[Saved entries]
○ ○ ○ ○
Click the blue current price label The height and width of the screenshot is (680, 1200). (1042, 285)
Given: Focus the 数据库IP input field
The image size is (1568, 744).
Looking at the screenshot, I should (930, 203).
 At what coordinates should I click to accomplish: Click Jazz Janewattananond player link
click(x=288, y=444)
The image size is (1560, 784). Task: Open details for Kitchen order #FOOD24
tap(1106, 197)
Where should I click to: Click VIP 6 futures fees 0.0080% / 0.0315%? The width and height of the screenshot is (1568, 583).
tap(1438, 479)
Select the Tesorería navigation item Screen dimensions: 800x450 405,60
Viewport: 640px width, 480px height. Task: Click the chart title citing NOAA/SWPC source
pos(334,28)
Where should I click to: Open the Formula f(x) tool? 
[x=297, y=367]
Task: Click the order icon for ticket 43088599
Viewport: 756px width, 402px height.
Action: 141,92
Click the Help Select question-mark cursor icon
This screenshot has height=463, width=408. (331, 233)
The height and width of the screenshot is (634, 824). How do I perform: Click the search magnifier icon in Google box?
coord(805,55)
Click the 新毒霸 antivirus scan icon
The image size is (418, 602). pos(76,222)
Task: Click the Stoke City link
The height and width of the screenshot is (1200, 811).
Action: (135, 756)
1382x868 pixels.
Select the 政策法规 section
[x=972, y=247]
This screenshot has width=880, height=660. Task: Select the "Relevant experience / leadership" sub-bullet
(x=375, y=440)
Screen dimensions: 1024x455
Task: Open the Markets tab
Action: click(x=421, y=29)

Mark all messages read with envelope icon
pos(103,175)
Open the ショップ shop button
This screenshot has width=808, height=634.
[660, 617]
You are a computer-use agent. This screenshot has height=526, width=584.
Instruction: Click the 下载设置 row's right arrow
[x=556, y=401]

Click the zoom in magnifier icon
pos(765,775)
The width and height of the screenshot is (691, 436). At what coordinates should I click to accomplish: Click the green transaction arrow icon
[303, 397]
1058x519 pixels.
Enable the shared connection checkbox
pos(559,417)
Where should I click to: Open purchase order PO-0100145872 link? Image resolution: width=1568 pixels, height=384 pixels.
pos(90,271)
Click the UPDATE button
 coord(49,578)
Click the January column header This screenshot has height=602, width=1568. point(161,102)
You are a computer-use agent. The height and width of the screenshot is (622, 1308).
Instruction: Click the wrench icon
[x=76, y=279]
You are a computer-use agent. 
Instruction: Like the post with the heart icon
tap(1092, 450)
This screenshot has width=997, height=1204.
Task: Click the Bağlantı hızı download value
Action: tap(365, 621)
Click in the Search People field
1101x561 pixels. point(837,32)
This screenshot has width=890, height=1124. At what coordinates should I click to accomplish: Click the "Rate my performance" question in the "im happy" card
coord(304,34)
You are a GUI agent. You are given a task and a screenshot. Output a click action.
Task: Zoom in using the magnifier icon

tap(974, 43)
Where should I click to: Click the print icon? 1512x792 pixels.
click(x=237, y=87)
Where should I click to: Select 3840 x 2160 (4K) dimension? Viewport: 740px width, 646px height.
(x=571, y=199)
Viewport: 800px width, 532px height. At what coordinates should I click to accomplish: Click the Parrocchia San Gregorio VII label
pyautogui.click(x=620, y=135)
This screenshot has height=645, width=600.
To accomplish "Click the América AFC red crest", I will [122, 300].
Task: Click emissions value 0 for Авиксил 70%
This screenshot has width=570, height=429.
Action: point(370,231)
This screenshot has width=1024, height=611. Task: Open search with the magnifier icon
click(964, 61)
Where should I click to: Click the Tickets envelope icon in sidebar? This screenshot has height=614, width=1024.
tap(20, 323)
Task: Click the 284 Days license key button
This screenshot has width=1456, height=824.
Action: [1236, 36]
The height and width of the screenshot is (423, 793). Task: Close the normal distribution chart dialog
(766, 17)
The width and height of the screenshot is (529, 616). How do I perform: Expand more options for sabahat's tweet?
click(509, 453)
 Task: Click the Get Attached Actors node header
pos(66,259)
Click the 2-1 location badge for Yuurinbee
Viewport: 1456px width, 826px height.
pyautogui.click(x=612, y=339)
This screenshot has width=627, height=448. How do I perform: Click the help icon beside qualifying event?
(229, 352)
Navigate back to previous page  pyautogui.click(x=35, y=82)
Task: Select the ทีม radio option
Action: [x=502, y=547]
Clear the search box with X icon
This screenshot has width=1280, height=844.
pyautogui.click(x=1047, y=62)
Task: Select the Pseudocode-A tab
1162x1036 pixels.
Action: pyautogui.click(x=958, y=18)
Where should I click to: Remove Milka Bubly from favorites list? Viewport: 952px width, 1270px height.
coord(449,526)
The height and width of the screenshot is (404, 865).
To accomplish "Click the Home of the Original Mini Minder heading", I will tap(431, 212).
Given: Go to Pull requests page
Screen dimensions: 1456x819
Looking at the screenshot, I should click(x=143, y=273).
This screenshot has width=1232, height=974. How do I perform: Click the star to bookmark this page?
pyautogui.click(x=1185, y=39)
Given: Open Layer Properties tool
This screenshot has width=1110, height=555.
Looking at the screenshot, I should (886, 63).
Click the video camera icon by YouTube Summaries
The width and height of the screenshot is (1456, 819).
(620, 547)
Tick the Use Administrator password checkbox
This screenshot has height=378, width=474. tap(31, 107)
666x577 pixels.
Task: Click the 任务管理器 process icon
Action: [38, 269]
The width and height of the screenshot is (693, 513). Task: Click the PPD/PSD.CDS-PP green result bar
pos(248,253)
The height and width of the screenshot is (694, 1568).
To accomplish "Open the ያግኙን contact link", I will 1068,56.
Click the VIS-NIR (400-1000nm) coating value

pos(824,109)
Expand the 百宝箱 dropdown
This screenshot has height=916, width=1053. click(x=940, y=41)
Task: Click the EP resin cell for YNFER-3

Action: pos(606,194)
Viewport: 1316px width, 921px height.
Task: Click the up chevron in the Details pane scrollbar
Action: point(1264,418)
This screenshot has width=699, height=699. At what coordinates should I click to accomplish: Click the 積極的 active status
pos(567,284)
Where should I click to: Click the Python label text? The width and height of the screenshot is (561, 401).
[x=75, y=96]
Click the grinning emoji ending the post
○ ○ ○ ○
**AIM OF THE EXERCISE:**
Apply a filter for "agent" to the data above, then copy each line that matches.

**OUTPUT:**
You are a computer-use agent. This screenshot has height=526, width=584.
You are a computer-use agent. The height and width of the screenshot is (622, 1308).
You are a computer-use agent. 
You are a GUI agent. You are given a task and a screenshot. Output a click action.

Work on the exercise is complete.